Por exemplo, o draft do V PAPCTSH apenas menciona a exploração sexual uma única vez e no enquadramento no contexto da guerra entre a Ucrânia e a Rússia. Sendo, em Portugal, os números oficiais de mulheres e raparigas traficadas para fins de exploração sexual particularmente baixos e em contraciclo com os números dos restantes países da UE, importará perceber a razão para tal facto. Assim, é nosso entendimento que o novo Plano deve ter este facto presente e, nesse sentido, contemplar uma avaliação do processo de recolha de dados e dos seus instrumentos, a fim de identificar as lacunas e os desafios, com o objetivo de reconstrução do processo e instrumentos.

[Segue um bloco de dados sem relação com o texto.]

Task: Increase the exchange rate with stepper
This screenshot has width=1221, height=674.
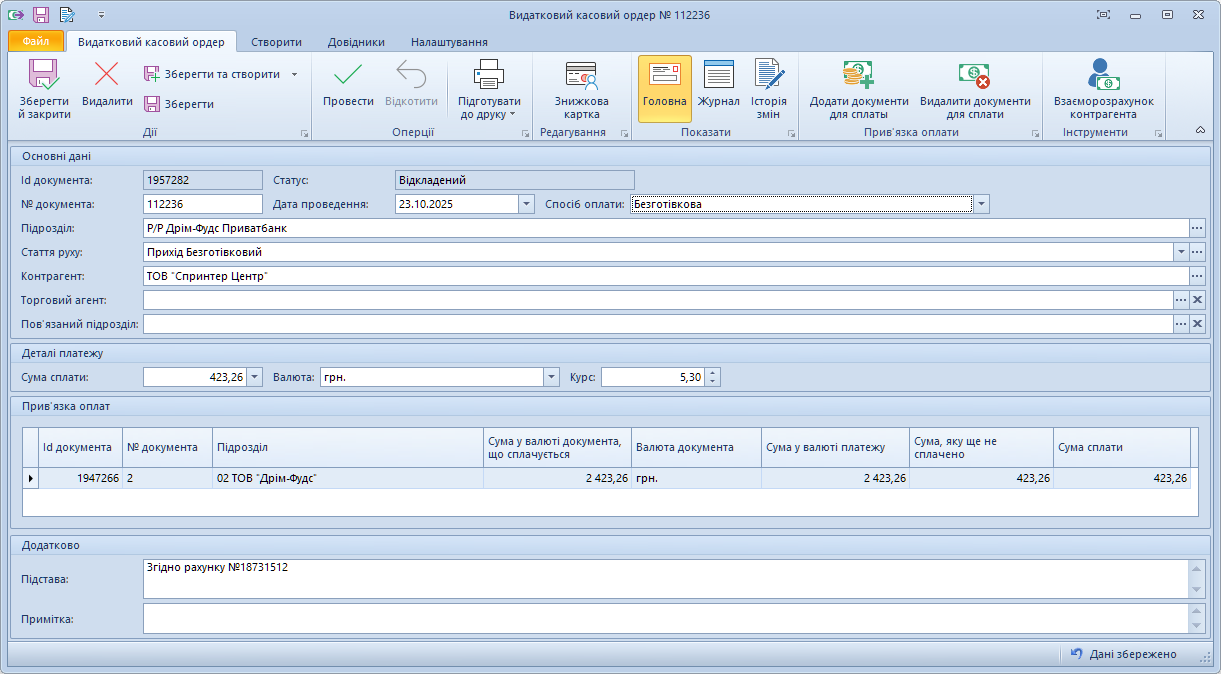Action: point(712,373)
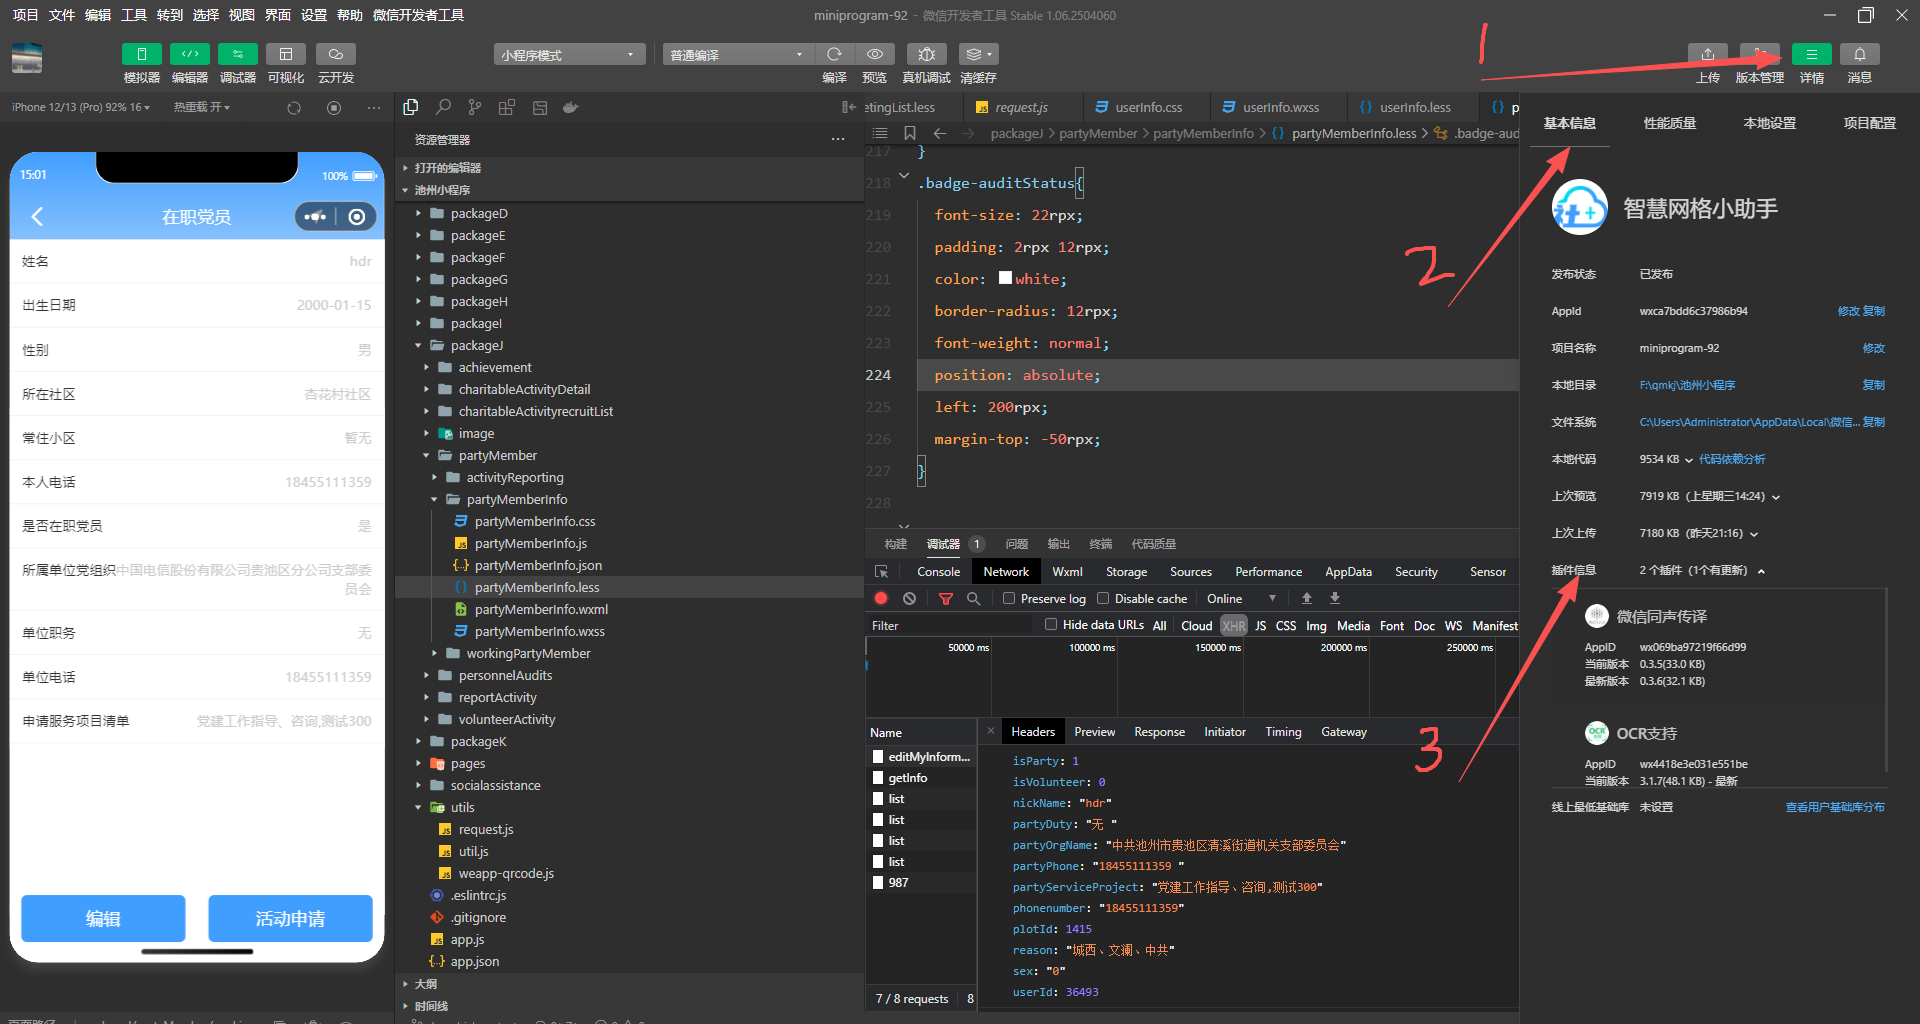The image size is (1920, 1024).
Task: Click the Preview eye icon
Action: [x=874, y=54]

E essa avaliação é enquadrável na medida que consta no draft do V PAPCTSH “Melhorar o sistema de reporte de vítimas de tráfico de seres humanos, consolidando as vítimas que são registadas nos diferentes sistemas intervenientes.”
Muito frequentemente as dinâmicas do tráfico de seres humanos estão relacionadas com as dinâmicas da imigração. Em Portugal a imigração de pessoas vindas dos PALOPs é muito significativa. Tem-se registado, nos últimos anos, um incremento da dinâmica migratória por parte de mulheres brasileiras – em 2020, entre imigrantes do Brasil, 56% eram mulheres.[1] Há relatos de mulheres brasileiras a quem lhes é retirado o passaporte, passando assim a não deter qualquer documento identificativo na sua posse. Importa, neste âmbito, ter presente a Resolução do Parlamento Europeu (2014) sobre as mulheres migrantes indocumentadas na União Europeia
Art.º 4º “(…) a imigração é uma questão particularmente atual e que é necessário um quadro jurídico comum para as políticas de migração, que proteja os migrantes e as potenciais vítimas, especialmente mulheres e crianças, vulneráveis a várias formas de crime organizado no contexto da migração e do tráfico de seres humanos;”

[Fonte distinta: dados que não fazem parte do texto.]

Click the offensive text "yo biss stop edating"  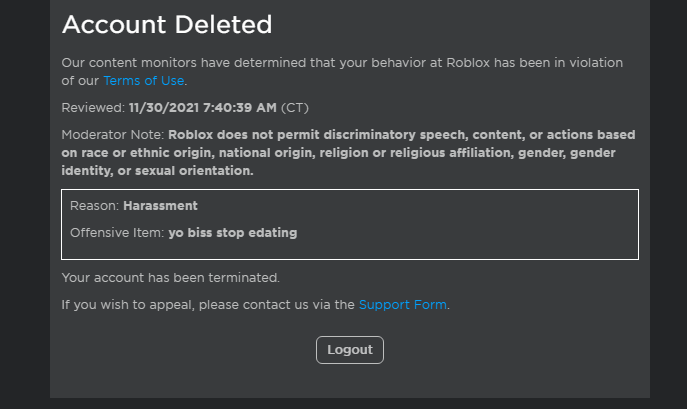233,233
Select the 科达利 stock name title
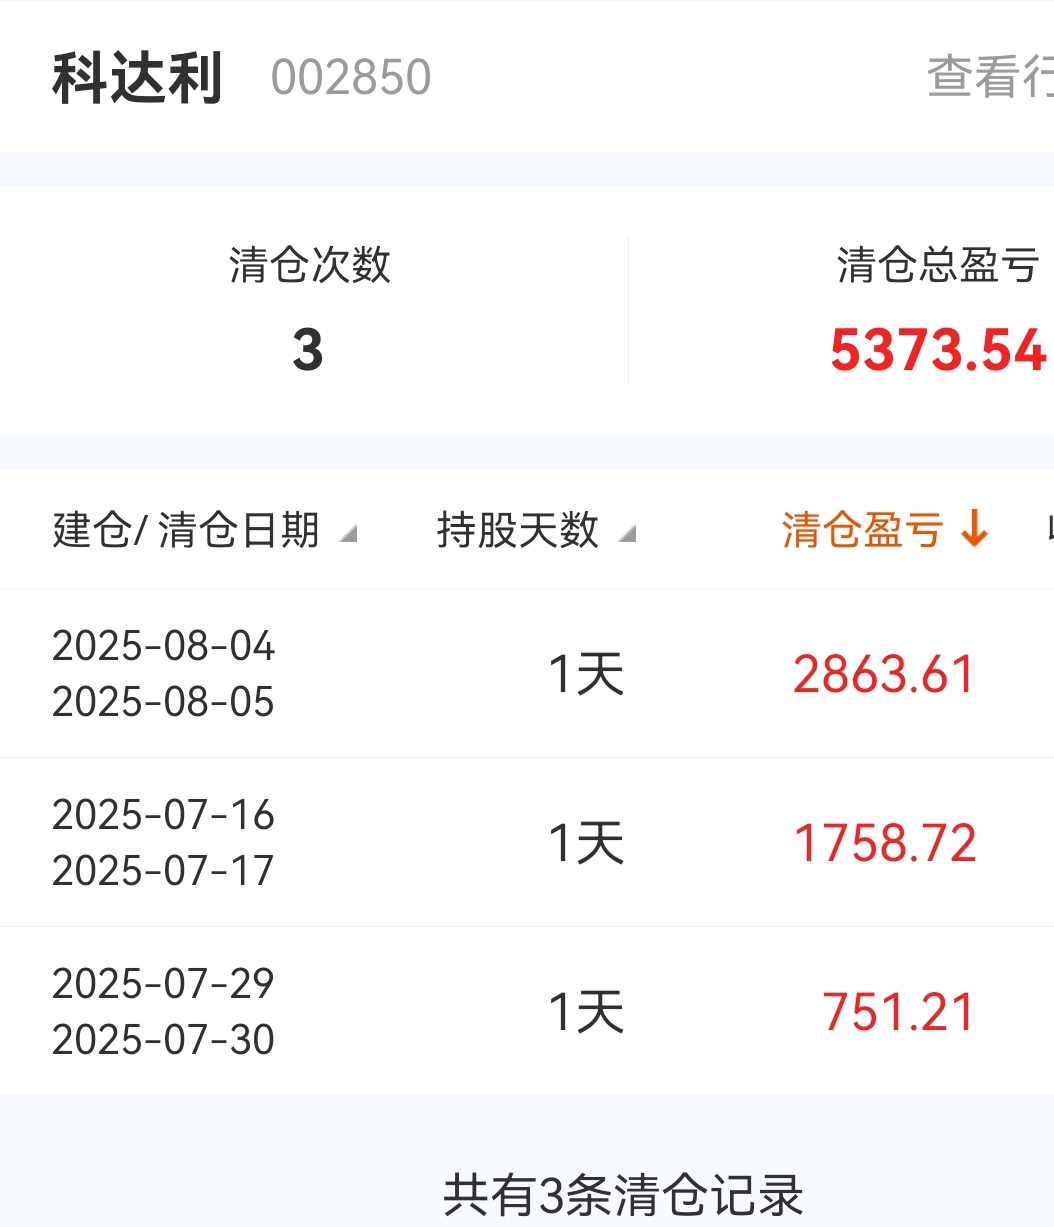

Ainda, recentemente o Comité para a Eliminação de Todas as Formas de Discriminação contra as Mulheres (CEDAW) adotou a Recomendação Geral n.º 38 (2020) sobre o tráfico de mulheres e meninas no contexto da migração global, referindo que
- 4 “Os Estados Parte devem adotar todos os meios apropriados para a erradicação do tráfico e da exploração da prostituição e assegurar que existem leis, sistemas, regulamentos e financiamento adequados para tornar este direito efetivo e não apenas ilusório”.
É assim relevante ter em devida consideração a redução da procura que fomenta o tráfico – que é uma das prioridades da Estratégia europeia acima referida. O desencorajamento da procura é uma das medidas de prevenção que passa pelo reforço de ações que visem reduzir a procura e aumentar a criminalização da utilização consciente por parte de quem compra serviços prestados por vítimas de tráfico.
Ora, nessa lógica será particularmente pertinente que o V PAPCTSH contemple campanhas de conscientização dirigidas a compradores de sexo, enquadráveis na medida “Aprofundar a prevenção primária como prioridade fundamental nos eixos da informação e sensibilização sobre a temática do TSH para públicos diversos e de disseminação ampla”.
Há algumas propostas apresentadas pela PpDM na Proposta de Estratégia Nacional de Prevenção e Apoio à Saída do Sistema de Prostituição, nos eixos Prevenção e Conscientização, que são passíveis de serem consideradas na medida acima referida:
- A cooperação e atuação transnacional célere e efetiva na identificação e prevenção de situações de tráfico de raparigas e jovens mulheres e aliciamento.
- A disseminação de informação, nos locais de entrada no país, de respostas de apoio (com garantia de segurança) a vítimas de tráfico (por exemplo, Linha Telefónica de Apoio), em estreita colaboração com o Plano de Ação para a Prevenção e o Combate ao Tráfico de Seres Humanos.
Há ainda outras propostas que podem ser consideradas, como, por exemplo:
- Para a medida do V PAPCTSH “Reforçar as medidas de proteção e de apoio junto das vítimas”:
- A criação de uma linha telefónica permanente de apoio às pessoas em situação de prostituição, com os seguintes objetivos: fornecer apoio psicossocial; prestar informação sobre respostas às necessidades; desencadear e coordenar uma resposta de emergência para saída do sistema.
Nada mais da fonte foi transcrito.